Mesmo quando discutimos política local em concreto fazêmo-lo com algum desfasamento. Muitas vezes discutimos a vida de pessoas como objeto de estudo, sem vontade alguma de saber o que é que essas pessoas pensam sobre isso. Cada vez mais jovens interessados em política julgam que sabem qual é a solução ideal para determinadas localidades do país sem nunca terem lá estado. Por vezes, julgam até que a sua vontade de expor a sua opinião se sobrepõe à vontade que certas pessoas têm de não querer compactuar com ela.
Recentemente, Miguel Milhão, fundador da Prozis, passou na TVI um anúncio desonesto pensado, não para dar uma chance aos cidadãos de refletir sobre o assunto, mas para criar intrigas. Esta pessoa julga a sua vontade de tal forma superior à das mulheres, que comprou espaço televisivo para as destituir de direitos que detêm hoje. E, mais uma vez, é muito debatível se isto se trata sequer verdadeiramente de discurso político. Por mais que eu não concorde com essas ideias, reconheço que a discriminação por género, raça ou orientação sexual que ocorra por intermédio das instituições controladas pelo governo corresponde a uma ideologia política, ainda que ridícula.
No entanto, atualmente, a descrença nas instituições é tal, que as pessoas não votam nestas correntes políticas por acharem mesmo que essa discriminação vai ser legislada, mas porque sabem que essa discriminação existe nos deputados em que votam. As pessoas já nem sequer votam por homofobia na esperança de que seja legislado que casais homossexuais não possam adotar, ou que voltem a não poder doar sangue. Votam porque sabem que os deputados em quem votaram partilham desses preconceitos. Este anúncio não passa com a expectativa de que a lei do aborto seja efetivamente revertida, passa com o objetivo de ofender e de inquietar. Estamos frequentemente expostos a isto nos dias que correm. Dignificamos o abjeto como discurso político. O critério mínimo para considerarmos algo um posicionamento político já não é que provoque reflexões, agora é só mesmo provoque.
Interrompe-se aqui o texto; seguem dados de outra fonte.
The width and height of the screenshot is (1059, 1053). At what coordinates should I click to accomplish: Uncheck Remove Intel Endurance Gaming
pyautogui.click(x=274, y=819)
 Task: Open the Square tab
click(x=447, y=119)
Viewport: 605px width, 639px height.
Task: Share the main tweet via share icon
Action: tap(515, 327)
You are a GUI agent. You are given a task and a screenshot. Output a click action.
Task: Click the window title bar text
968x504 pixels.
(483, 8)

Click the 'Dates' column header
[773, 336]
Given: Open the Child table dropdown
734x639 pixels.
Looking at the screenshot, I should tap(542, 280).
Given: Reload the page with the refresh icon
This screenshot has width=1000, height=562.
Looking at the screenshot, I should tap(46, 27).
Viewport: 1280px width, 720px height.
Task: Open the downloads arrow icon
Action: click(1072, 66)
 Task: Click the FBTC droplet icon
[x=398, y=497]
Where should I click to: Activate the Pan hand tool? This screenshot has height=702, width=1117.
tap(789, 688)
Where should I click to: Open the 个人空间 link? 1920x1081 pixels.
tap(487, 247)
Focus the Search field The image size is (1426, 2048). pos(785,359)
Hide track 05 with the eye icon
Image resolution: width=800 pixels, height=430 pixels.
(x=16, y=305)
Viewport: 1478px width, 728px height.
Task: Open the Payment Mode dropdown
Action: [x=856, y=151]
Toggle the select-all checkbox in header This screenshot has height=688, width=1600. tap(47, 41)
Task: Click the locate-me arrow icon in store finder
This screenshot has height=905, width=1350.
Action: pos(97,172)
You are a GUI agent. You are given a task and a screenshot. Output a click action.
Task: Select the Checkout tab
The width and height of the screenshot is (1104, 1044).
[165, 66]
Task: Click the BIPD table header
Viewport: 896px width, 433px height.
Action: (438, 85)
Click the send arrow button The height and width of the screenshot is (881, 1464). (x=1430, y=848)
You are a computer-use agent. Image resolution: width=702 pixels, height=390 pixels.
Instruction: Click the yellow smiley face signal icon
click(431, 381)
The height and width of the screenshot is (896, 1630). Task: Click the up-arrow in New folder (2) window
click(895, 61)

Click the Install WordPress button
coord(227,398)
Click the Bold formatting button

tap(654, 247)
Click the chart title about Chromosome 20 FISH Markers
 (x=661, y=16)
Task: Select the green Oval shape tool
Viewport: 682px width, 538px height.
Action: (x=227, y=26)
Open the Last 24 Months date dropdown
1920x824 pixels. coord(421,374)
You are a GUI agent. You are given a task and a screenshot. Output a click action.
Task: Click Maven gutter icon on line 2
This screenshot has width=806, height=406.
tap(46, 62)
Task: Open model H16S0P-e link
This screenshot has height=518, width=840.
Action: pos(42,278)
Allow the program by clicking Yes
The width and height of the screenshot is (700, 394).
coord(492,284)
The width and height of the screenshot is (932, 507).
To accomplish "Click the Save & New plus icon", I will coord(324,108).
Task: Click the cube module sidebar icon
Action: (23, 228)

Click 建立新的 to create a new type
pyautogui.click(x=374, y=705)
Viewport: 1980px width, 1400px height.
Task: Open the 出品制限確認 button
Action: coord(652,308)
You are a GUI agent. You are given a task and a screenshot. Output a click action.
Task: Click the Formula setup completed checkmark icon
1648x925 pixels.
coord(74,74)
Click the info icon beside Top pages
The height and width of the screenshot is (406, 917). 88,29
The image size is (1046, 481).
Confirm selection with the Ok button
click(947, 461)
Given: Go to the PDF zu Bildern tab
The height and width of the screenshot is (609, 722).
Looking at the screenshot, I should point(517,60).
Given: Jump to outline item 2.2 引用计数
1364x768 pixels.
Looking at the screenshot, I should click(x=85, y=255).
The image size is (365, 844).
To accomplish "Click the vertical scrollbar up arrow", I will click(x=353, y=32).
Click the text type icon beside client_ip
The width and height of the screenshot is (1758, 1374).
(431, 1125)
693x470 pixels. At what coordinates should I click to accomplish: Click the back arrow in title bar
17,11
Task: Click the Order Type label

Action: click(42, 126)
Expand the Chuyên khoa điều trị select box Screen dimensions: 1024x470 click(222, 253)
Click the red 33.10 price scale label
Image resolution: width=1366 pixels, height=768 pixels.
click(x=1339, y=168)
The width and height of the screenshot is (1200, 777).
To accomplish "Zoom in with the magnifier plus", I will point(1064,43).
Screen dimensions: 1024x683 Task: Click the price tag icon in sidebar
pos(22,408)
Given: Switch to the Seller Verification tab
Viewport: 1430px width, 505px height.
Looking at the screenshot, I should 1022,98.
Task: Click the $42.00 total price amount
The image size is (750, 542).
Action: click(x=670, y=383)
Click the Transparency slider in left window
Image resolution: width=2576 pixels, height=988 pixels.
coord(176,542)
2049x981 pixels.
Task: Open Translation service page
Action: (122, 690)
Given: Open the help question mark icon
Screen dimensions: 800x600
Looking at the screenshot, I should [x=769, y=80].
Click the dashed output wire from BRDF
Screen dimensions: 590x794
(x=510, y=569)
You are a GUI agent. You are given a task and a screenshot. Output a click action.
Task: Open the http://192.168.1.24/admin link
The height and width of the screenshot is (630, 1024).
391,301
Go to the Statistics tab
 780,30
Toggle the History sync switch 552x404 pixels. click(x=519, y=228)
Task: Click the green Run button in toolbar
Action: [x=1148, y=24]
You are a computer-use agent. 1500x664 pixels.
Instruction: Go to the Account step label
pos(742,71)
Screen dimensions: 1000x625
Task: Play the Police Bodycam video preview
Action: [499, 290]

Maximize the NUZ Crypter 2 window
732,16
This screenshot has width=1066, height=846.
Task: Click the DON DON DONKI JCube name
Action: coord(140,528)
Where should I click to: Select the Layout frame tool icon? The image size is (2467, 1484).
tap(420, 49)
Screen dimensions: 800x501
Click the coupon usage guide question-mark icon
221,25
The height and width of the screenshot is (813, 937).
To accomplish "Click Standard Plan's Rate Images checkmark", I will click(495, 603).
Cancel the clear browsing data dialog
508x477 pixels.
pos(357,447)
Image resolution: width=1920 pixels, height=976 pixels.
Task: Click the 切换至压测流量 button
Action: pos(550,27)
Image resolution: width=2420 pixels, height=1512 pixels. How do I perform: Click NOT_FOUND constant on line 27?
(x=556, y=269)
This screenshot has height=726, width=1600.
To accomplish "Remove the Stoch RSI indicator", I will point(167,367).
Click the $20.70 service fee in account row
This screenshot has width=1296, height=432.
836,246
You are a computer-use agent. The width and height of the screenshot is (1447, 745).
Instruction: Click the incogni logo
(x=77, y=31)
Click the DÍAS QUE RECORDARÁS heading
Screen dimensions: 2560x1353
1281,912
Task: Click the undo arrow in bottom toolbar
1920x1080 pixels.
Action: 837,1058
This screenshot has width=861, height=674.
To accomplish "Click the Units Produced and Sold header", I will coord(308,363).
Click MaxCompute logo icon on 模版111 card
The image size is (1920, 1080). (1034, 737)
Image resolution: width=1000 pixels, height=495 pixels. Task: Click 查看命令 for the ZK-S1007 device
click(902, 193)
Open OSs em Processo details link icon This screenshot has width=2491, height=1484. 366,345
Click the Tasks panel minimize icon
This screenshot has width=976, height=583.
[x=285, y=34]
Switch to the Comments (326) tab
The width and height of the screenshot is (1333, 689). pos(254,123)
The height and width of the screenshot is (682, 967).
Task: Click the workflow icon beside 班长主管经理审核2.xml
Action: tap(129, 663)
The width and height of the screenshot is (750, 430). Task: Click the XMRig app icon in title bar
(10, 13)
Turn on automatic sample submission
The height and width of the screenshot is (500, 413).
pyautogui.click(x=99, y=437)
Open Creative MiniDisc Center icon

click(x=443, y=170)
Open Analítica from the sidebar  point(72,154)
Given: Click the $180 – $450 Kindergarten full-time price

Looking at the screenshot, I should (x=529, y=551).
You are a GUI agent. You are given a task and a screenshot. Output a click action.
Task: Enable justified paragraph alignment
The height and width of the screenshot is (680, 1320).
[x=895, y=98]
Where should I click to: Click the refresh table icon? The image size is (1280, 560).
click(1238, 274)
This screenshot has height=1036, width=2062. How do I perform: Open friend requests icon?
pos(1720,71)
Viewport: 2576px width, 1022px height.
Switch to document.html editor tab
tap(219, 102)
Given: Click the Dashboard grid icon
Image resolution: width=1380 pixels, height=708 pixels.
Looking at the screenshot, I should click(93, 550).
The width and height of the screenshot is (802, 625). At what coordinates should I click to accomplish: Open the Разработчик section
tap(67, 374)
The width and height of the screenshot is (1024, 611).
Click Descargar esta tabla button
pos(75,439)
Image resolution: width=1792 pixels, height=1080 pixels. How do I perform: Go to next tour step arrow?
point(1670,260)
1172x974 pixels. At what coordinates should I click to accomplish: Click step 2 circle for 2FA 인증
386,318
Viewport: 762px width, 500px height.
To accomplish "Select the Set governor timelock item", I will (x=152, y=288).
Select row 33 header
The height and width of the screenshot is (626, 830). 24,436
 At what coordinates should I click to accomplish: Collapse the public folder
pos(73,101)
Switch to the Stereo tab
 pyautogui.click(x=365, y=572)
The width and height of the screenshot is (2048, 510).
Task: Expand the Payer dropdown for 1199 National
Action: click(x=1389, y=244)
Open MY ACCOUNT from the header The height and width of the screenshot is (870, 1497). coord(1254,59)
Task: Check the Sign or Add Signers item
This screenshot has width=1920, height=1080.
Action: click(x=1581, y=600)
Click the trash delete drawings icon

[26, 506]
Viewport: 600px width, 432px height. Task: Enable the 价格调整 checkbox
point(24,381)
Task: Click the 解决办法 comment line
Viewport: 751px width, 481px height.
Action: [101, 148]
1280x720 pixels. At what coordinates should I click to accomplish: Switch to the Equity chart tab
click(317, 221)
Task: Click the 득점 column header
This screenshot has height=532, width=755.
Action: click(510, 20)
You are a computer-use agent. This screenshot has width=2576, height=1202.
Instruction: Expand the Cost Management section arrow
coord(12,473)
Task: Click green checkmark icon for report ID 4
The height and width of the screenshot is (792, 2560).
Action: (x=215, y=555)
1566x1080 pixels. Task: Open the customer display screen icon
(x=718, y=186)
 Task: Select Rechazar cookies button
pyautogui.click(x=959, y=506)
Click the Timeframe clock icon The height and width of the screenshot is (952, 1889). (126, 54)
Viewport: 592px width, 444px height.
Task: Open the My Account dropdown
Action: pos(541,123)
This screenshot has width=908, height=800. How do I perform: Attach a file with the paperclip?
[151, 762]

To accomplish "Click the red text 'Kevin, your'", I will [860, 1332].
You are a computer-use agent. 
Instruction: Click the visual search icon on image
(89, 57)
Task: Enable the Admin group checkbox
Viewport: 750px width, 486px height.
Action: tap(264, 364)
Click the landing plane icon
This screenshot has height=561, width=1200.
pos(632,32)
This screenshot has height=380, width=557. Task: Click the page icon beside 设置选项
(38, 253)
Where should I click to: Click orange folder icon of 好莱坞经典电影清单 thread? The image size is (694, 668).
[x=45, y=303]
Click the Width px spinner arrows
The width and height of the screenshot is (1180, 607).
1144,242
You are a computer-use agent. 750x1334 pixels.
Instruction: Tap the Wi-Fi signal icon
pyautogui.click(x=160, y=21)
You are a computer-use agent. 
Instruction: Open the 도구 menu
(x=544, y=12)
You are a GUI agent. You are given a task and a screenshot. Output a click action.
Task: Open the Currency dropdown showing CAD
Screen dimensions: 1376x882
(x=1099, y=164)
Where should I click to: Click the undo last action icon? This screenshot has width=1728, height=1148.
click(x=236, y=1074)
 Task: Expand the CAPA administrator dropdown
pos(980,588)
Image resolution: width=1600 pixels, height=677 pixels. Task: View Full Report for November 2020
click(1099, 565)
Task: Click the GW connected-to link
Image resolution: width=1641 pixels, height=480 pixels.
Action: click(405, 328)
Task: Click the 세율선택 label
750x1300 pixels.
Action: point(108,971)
Parecendo que não, sempre houve este apreço pela falta de seriedade dentro da política, ele apenas saiu do parlamento. Aquando da votação referente ao programa do governo, o PCP apresenta sempre uma moção de rejeição. Já o partido Chega, vai para as redes sociais chamar corrupto ao Primeiro-Ministro, protesto que é obviamente muito menos assertivo, mas que muita gente que não vê significância nas funções dos partidos, se identifica mais. Revêem-se também na natureza provocadora desse protesto. Antigamente, a direita vestia-se a rigor e defendia o “respeitinho”, estando sujeita às críticas da esquerda rebelde. Nos dias que correm é a esquerda que tenta policiar a linguagem, estando a direita à margem do “politicamente correto”. A virtude política está em quem conseguir conotar os outros como o “poder” e a si próprio como o “anti-sistema”.
Numa sociedade moderna e democrática é preciso puxar pela imaginação para criar esta ideia de opressão sistémica. É aí que entra o “politicamente correto”. Trata-se de um conceito que apesar de não imperativo, a generalidade das pessoas vê como vinculativo, provavelmente por nunca terem sentido nenhuma opressão real. Aparecem depois as correntes políticas, que se apresentam como defensoras do povo, por fazerem frente a estes poderes fictícios. Mais uma vez, puxam para o centro do discurso político não assuntos e cativam o povo com não soluções. Nunca deixando se tentarem identificar com ele através da sua falta de classe, o que revela muito sobre o que verdadeiramente acham do povo.
A austeridade não teria de ser algo necessariamente alienante nos políticos, caso as pessoas lhes reconhecessem competência. Como não reconhecem, gostam daqueles com capacidade de enervar os que enveredam pela austeridade. No entanto, capacidade de ofender num político, não substitui essa competência. As pessoas neste país, que têm dificuldades para pagar a renda, precisam de políticos competentes. Já os privilegiados que discutem política de forma inconsequente continuam a tratar a competência e a falta de seriedade como se fossem intercambiáveis e a achar que as suas conversas de café se equiparam à realidade de certas pessoas.